« … Vous voudrez-bien passer vos appels téléphoniques depuis la plate-forme située entre les rames. Le personnel de bord de ce TGV et la SNCF vous souhaitent un agréable voyage. ». Il y a dix ans, un message semblable n’existait pas. Faute d’outil bien sur ; faute d’usage nouveau et donc surtout de nouvelles règles de politesse.
« Vous voudrez-bien ne pas mettre en cause vos enseignants, vos surveillants ou vos amis depuis les pages spotted de Facebook. Vous prendrez soin d’utiliser un langage approprié à une page publique ; vous écrirez avec tact et délicatesse. Vous voudrez-bien réserver vos messages et vos photos intimes à la partie privée de vos pages facebook. Vos enseignants et l’Éducation nationale vous souhaitent de réussir au mieux vos études en utilisant avec à propos les Technologies de l’Information et de la Communication ».

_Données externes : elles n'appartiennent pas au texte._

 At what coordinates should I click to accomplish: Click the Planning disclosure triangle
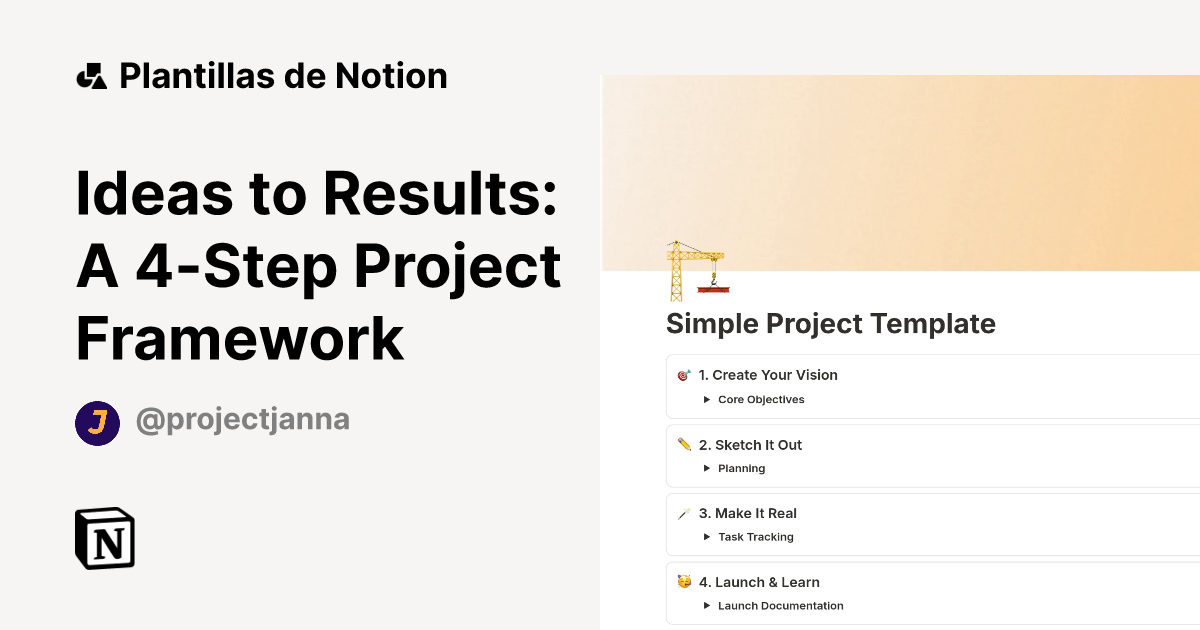pos(706,468)
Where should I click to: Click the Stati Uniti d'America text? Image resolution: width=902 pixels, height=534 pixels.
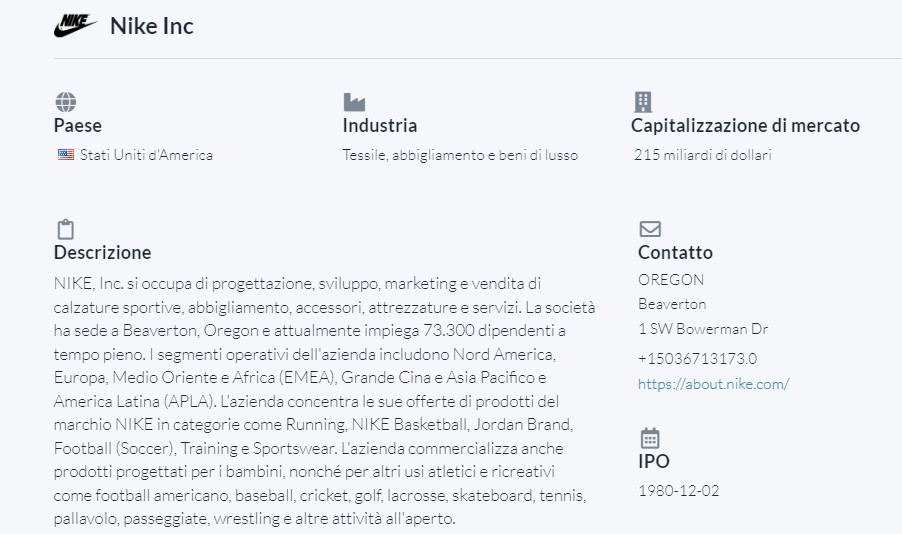tap(146, 155)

La déferlante des pages spotted consacrées aux lycées, venues des universités, et qui envahissent depuis environ un mois l’internet, rend indispensable une réaction des adultes.

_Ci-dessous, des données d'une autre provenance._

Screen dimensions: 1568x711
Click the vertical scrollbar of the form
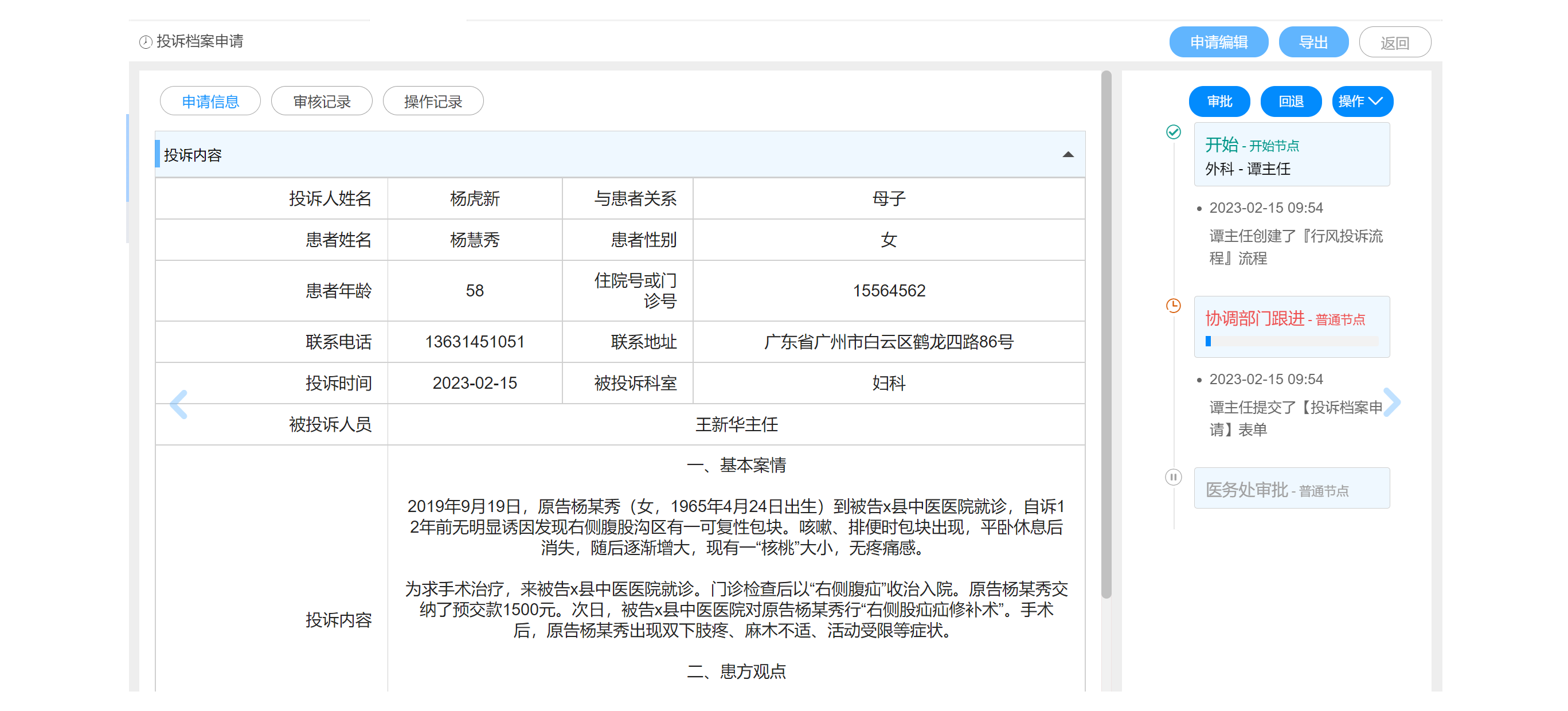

Les pages spotted sont au départ, écrites sous formes de poèmes, un métissage entre les petites annonces de libération et les graffitis sur l’abri-bus. Il s’agit de lancer un appel à l’élu(e) de son cœur que l’on espère voir se reconnaître. Mais vite, il s’agit de vider son cœur, ses tripes, et de nombreuses pages spotted de lycée ressemblent aux graffitis de toilettes, à l’échelle de l’internet.
Il serait bon d’agir vite et, si possible, avec efficacité. Agir dans les familles, dans les classes, dans les établissements et, depuis le Ministère, ce serait bien aussi. Le rectorat de Montpellier a publié une circulaire qui invite les Chefs d’établissement à réagir en cas d’attaques contre les personnels… mais rien sur l’image des établissements ou la pornographie associée au nom des lycées et des élèves. Rien même envers la bête et méchante vulgarité.
S’il ne se fait que cela, ce ne sera pas grand chose.
En 2008 lorsque est apparu le site note2be qui avait pour fond de commerce la notation des élèves par les enseignants, cela avait provoqué un tollé général. Les syndicats avaient protesté vivement auprès du ministère, une plainte avait été déposée et le site avait été mis dans un sommeil dont il n’est toujours pas sorti. Il n’était pas bien difficile de deviner que ce qui était sorti par la porte – d’un site aux moyens assez faibles – allait rentrer par la fenêtre grande ouverte des réseaux sociaux.
Est-ce notre niveau d’acceptation qui a évolué ? Est-ce le sentiment que rien ne peut être fait contre des géants comme Facebook ? Est-ce une capitulation en rase campagne devant certains de nos enfants, jeunes gardes roses de la pornographie et de l’insulte ?
Est-ce que Facebook, twitter et consorts nous fascinent, au sens littéral du terme, au point que nous perdions raison et mesure à leur contact ?
Nous qui utilisons les TICE et en faisons la promotion, nous ne pouvons rester muets devant ces dérives.
Twitter n’a pas à être le déversoir des névroses d’adultes atrabilaires, pas plus que Facebook à être l’exutoire d’adolescents et de jeunes adultes qui n’ont pas encore compris la différence entre l’intime et le public.
En tout cas, comme professeurs d’éducation civique, nous avons à éduquer pour éviter ces dérives ; à ne pas faire comme si tout cela était normal ; à ne pas refuser de voir d’abord, d’agir ensuite.